I used to believe you cannot have a dynamic number of columns. Today Tom referenced Anton on asktom.
It leaded me there, back in time, 2006, on the OTN forums
https://forums.oracle.com/forums/message.jspa?messageID=1297717#1297717
Difficult to write an article on this without copy-pasting most of Anton code, so just read it on the link above.

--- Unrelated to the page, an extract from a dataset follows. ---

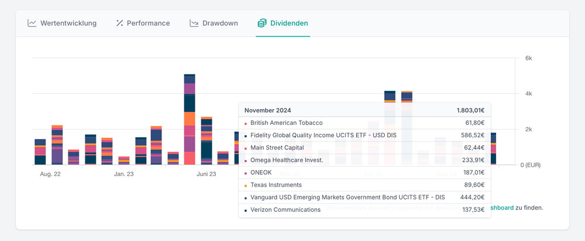585x241 pixels.
Task: Click the British American Tobacco color marker
Action: tap(246, 123)
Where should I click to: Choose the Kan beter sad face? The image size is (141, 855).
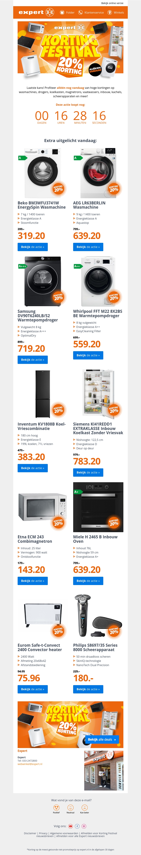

Then you will see the magic :
SQL> select * from table( NColPipe.show( 'test', 3 ) );
test1 test2 test3
---------- ---------- ----------
row: 1 row: 1 1
row: 2 row: 2 2
row: 3 row: 3 3
SQL> desc NColPipe
Name Null? Type
----------------------------------------- -------- ----------------------------
L_PARM VARCHAR2(10)
ROWS_REQUESTED NUMBER
RET_TYPE ANYTYPE
ROWS_RETURNED NUMBER
METHOD
------
STATIC FUNCTION ODCITABLEDESCRIBE RETURNS NUMBER
Argument Name Type In/Out Default?
------------------------------ ----------------------- ------ --------
RTYPE ANYTYPE OUT
P_PARM VARCHAR2 IN
P_ROWS_REQ NUMBER IN DEFAULT
METHOD
------
STATIC FUNCTION ODCITABLEPREPARE RETURNS NUMBER
Argument Name Type In/Out Default?
------------------------------ ----------------------- ------ --------
SCTX NCOLPIPE OUT
TI ODCITABFUNCINFO IN
P_PARM VARCHAR2 IN
P_ROWS_REQ NUMBER IN DEFAULT
METHOD
------
STATIC FUNCTION ODCITABLESTART RETURNS NUMBER
Argument Name Type In/Out Default?
------------------------------ ----------------------- ------ --------
SCTX NCOLPIPE IN/OUT
P_PARM VARCHAR2 IN
P_ROWS_REQ NUMBER IN DEFAULT
METHOD
------
MEMBER FUNCTION ODCITABLEFETCH RETURNS NUMBER
Argument Name Type In/Out Default?
------------------------------ ----------------------- ------ --------
NROWS NUMBER IN
OUTSET ANYDATASET OUT
METHOD
------
MEMBER FUNCTION ODCITABLECLOSE RETURNS NUMBER
The function is returning ANYDATASET and implemeting ODCITABLEDESCRIBE. This is all clean documented code.
Read more:
Data Cartridge Developer’s Guide – Using Pipelined and Parallel Table Functions – Describe Method
Sometimes it is not possible to define the structure of the return type from the table function statically … You can implement a ODCITableDescribe() routine
see also
http://asktom.oracle.com/pls/apex/f?p=100:11:0::::P11_QUESTION_ID:4843682300346852395#4857177300346428922
interesting, probably increases the chance to invalidate object.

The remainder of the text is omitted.